By Janet Raloff
A largely ignored contaminant doesn’t just resemble bisphenol A, the chemical found to leach out of hard plastic water bottles. It’s BPA’s fluorinated twin — on steroids.
New laboratory studies in Japan indicate that the twin, called bisphenol AF, or BPAF, may be even more potent than BPA in altering the effects of steroid hormones such as estrogens in the body.
The unusual way that BPAF blocks some estrogen actions and fosters others “could make this a vicious compound, a very toxic compound,” says Jan-Åke Gustafsson, a molecular endocrinologist at the University of Houston. The chemical is an ingredient of many plastics, electronic devices, optical fibers and more.
The last letter in bisphenol AF’s name denotes the substitution of fluorine atoms for six hydrogens and explains why the compound is sometimes referred to as hexafluoro-BPA. These fluorines also make BPAF behave differently than BPA in the body, biochemist Yasuyuki Shimohigashi of Kyushu University in Fukuoka, Japan, and his colleagues report online April 28 in Environmental Health Perspectives.
Both chemicals act on estrogen receptors, molecular locks found in cells throughout the body. Estrogen hormones serve as their keys, turning on genes that control time-sensitive activities such as ovulation in young women. Certain contaminants, such as BPA and BPAF, can mimic those keys.
But some mimics are better than others and may even, like skeleton keys, act on a variety of locks. Most of BPA’s estrogen-mimicking effect, Shimohigashi’s group found in 2006, comes from activating a cellular switch known as human estrogen-related receptor gamma, or ERR-gamma. It’s an “orphan” receptor, meaning a lock with no known natural key.

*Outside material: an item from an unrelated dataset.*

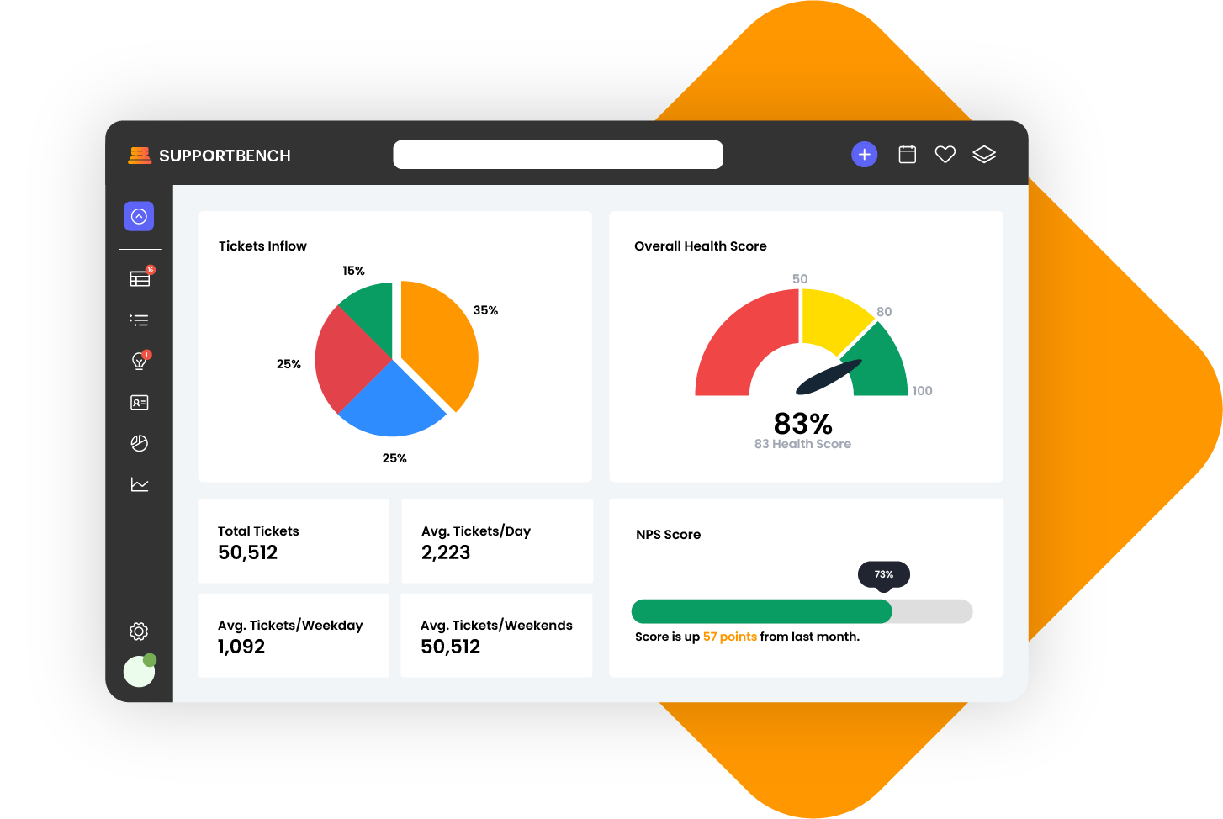Open the layers stack icon
This screenshot has height=819, width=1223.
pyautogui.click(x=983, y=155)
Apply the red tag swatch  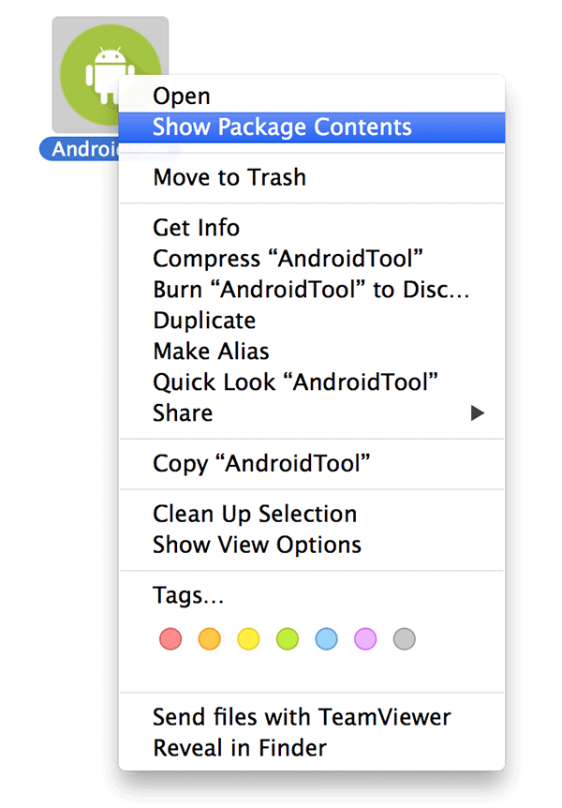pos(170,638)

In its latest study, the Japanese group performed tests in isolated cells and receptor proteins. And BPAF, the researchers now report, all but ignores ERR-gamma. Instead, the chemical’s fluorine atoms appear to give it a strong affinity for the two best-studied estrogen receptors, ER-alpha and ER-beta. Indeed, the fluorines bind to ER-alpha some 20 time more effectively than BPA does, and to ER-beta almost 50 times more effectively.
After binding, BPAF proved a potent activator of ER-alpha, unleashing its actions just as the body’s own estrogen would. The big surprise, Shimohigashi says, was finding that despite BPAF’s even stronger affinity for ER-beta, it elicited no activity from this lock. The chemical enters the receptor and then just sits there like a dud. In so doing, it blocks the receptor’s access to the body’s own estrogen — preventing it from unlocking any of the myriad operations normally controlled via this important receptor.
Where ER-alpha can promote reproductive cancers, actions triggered through ER-beta tend to inhibit cancer development and foster health in a range of tissues throughout the body. “So simplistically speaking,” Gustafsson says, “ER-alpha is the bad guy and ER-beta is the good one.” Generally, he says, their actions tend to balance one another.
And that’s what appears to make BPAF such a “double-edged sword,” he contends. By increasing ER-alpha activity and shutting down ER-beta’s countervailing functions, BPAF appears to shift endocrine action toward greater toxicity, he says.
Early hints of BPAF’s hormonal alter ego prompted the National Toxicology Program in late 2008 to target it for federal toxicity testing in rodents. Shimohigashi says his team will soon begin similar studies to investigate how the newly unveiled endocrine effects play out in whole animals.
Little is known about the quantity of BPAF produced each year or likely human exposures. One federal study conducted nearly three decades ago estimated that some 4,400 U.S. workers likely encountered the chemical at the time, according to a brief online report by the National Toxicology Program. That report also notes that the contaminant has been detected in women’s fat — a sign that it could, during breastfeeding, be passed along to a baby.